▶ **WHAT YOU HAVE TO DO**: Please report each line in the material below that includes "Given".

▶ **DATA FOR PROCESSING**:
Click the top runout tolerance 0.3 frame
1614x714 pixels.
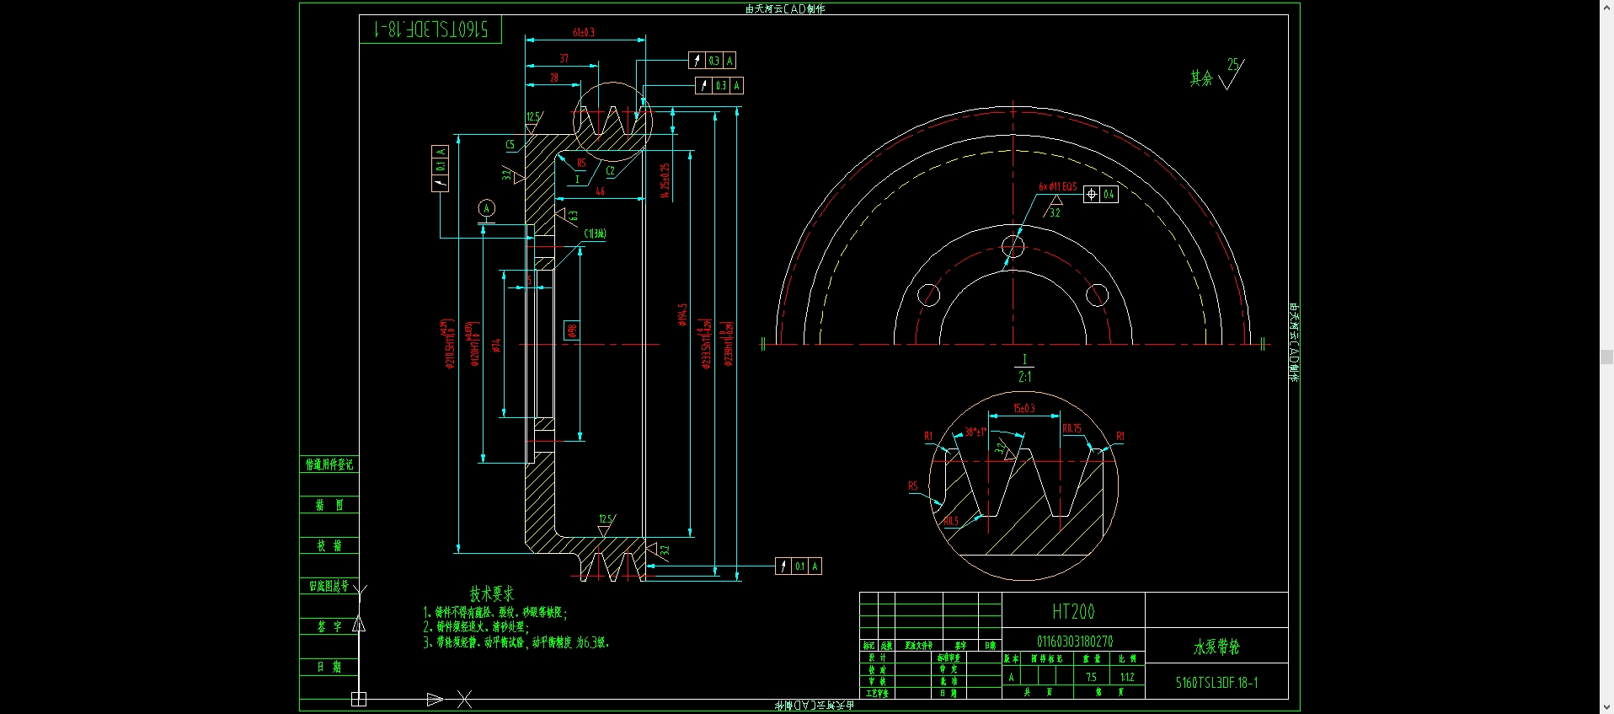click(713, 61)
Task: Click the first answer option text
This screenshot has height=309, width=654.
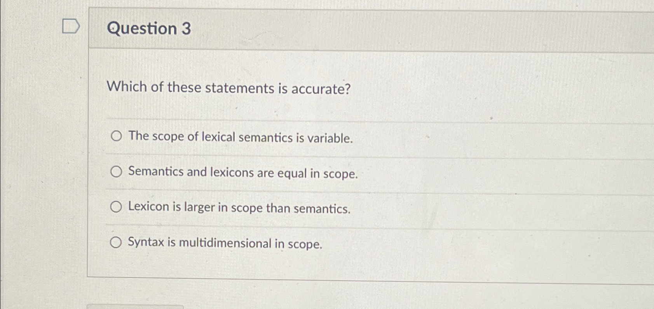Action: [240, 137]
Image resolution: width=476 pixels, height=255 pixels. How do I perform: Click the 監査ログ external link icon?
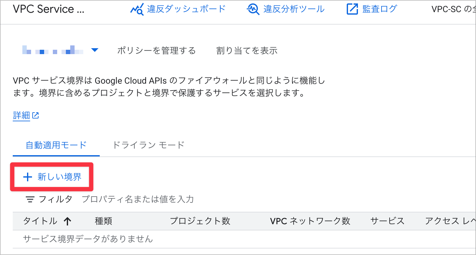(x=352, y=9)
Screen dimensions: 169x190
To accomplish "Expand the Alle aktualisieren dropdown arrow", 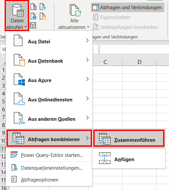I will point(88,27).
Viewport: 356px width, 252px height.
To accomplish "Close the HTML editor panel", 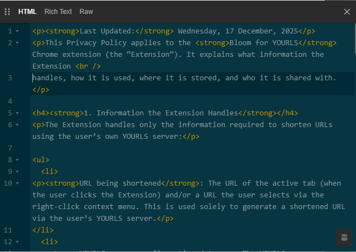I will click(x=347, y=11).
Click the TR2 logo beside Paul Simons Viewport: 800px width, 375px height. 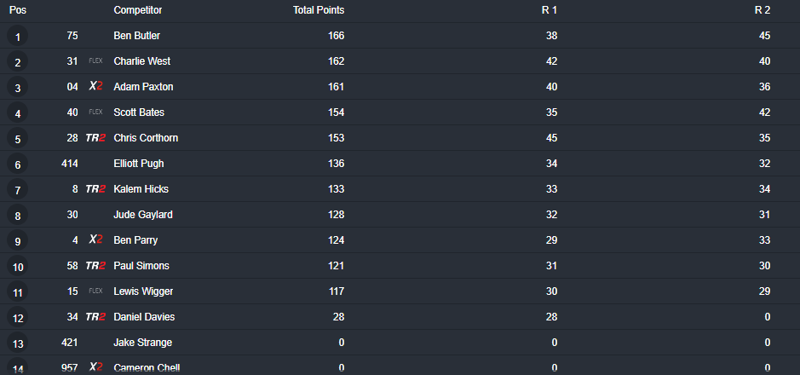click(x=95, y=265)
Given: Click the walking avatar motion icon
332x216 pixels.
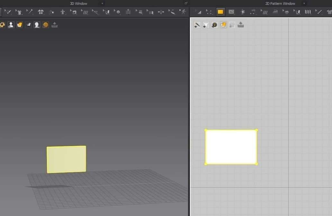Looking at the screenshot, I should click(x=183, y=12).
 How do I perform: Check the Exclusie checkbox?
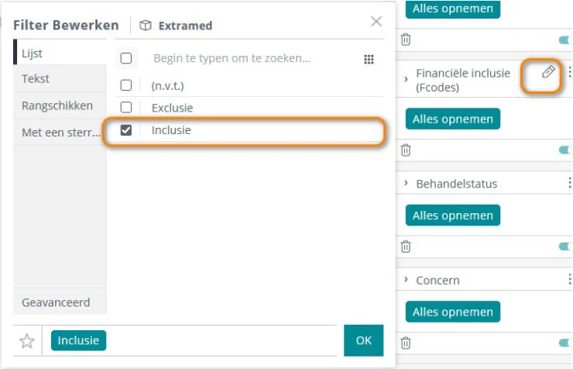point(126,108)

--

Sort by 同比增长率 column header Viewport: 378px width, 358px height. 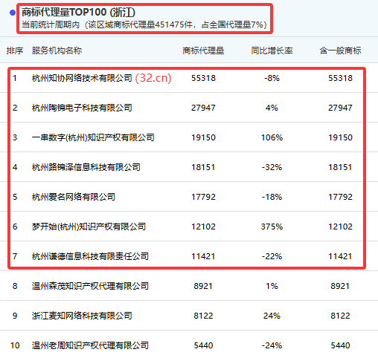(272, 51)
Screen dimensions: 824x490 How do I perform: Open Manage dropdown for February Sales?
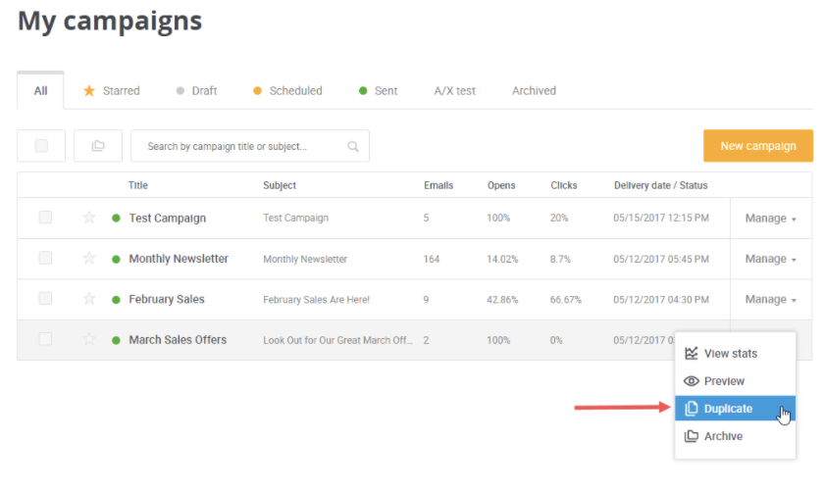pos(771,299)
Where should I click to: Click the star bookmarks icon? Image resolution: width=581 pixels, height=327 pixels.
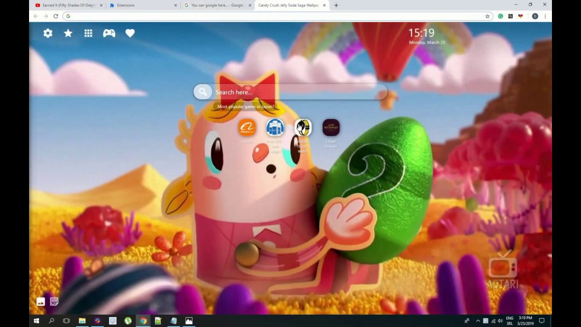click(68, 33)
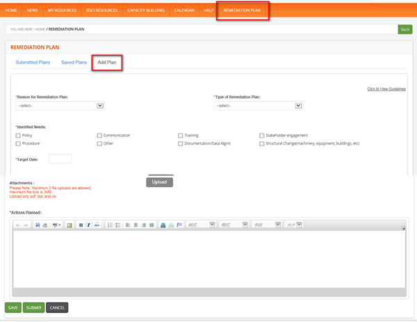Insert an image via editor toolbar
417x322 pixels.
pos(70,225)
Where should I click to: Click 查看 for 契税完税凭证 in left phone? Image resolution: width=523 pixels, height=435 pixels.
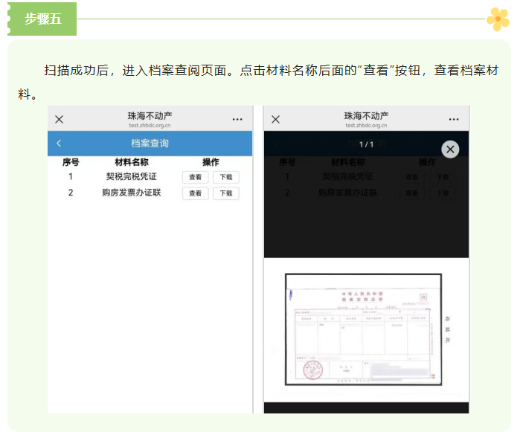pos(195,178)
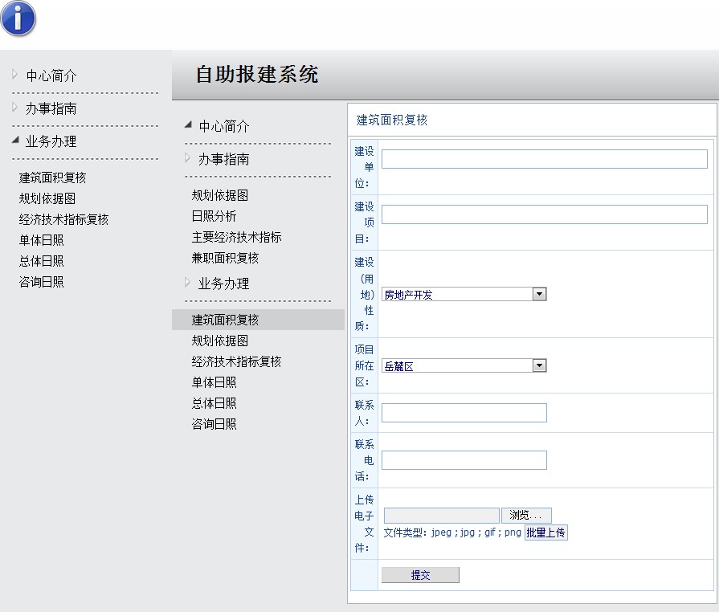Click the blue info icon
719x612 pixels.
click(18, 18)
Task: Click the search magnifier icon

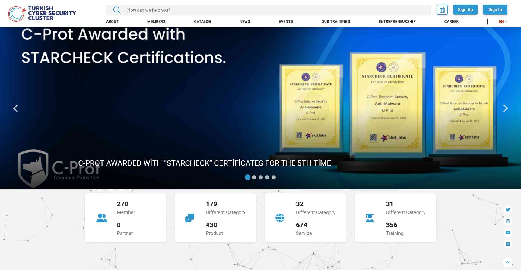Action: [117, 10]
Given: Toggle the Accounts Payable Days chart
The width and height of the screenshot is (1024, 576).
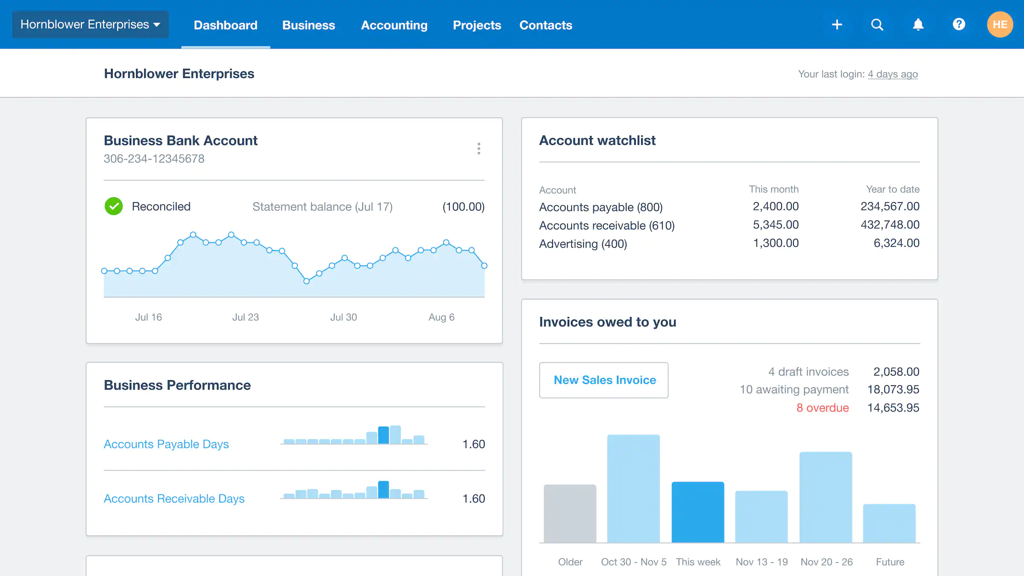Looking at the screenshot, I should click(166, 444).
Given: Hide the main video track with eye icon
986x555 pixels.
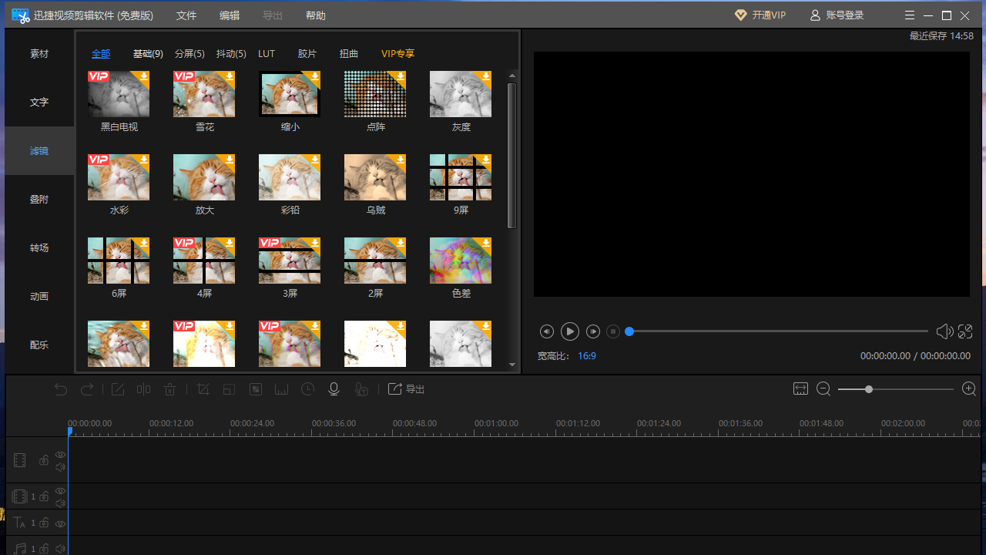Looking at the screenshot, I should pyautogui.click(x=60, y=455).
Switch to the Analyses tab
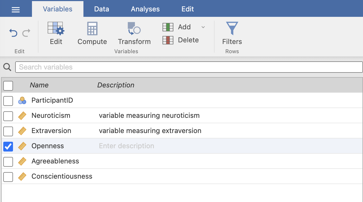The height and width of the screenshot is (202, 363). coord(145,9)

---

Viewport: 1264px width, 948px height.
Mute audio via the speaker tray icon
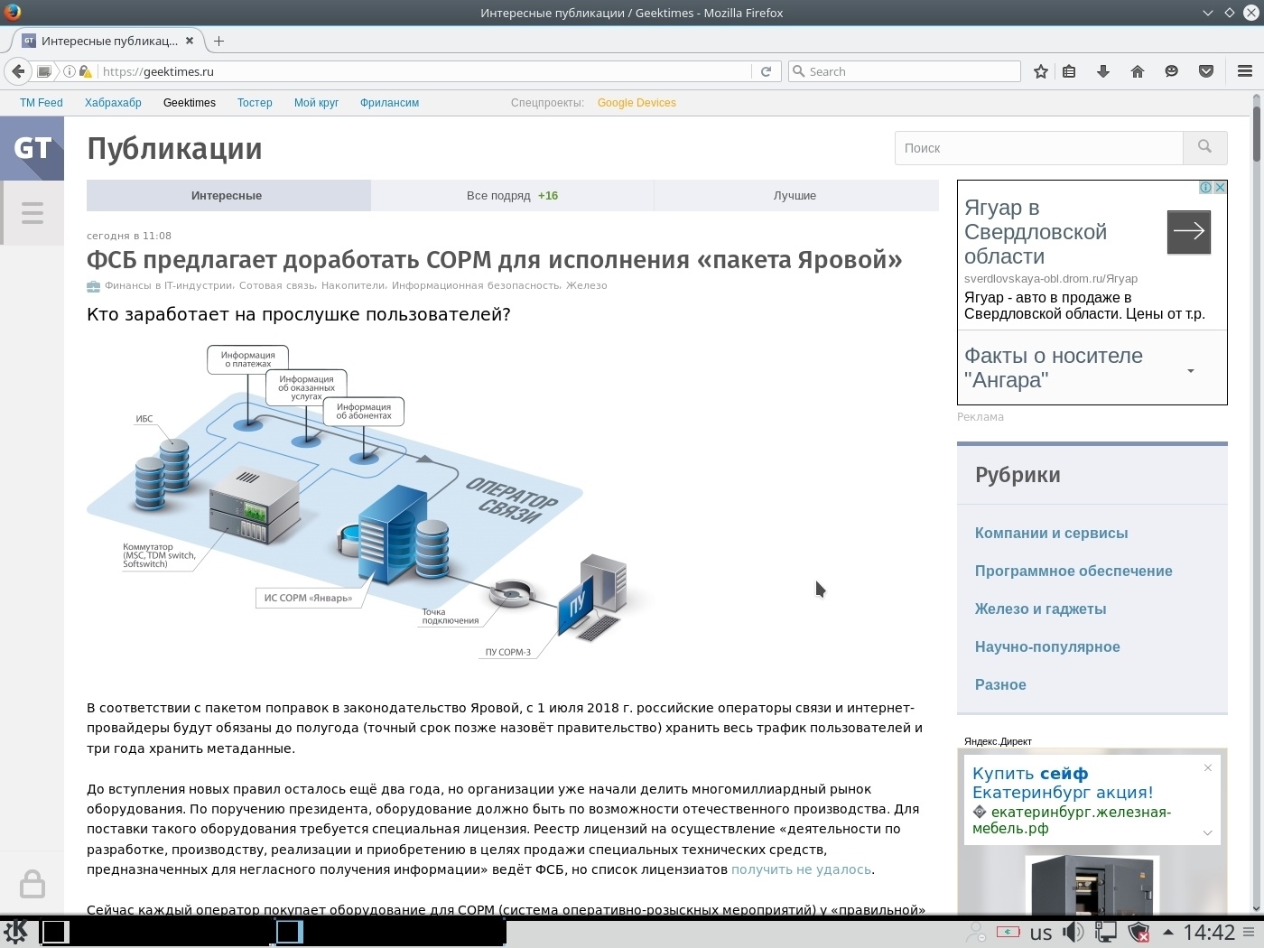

▶ **RESPONSE TO THE TASK**:
Given: Click the walking avatar motion icon
Given: Toggle the Accounts Payable Days chart
Given: Hide the main video track with eye icon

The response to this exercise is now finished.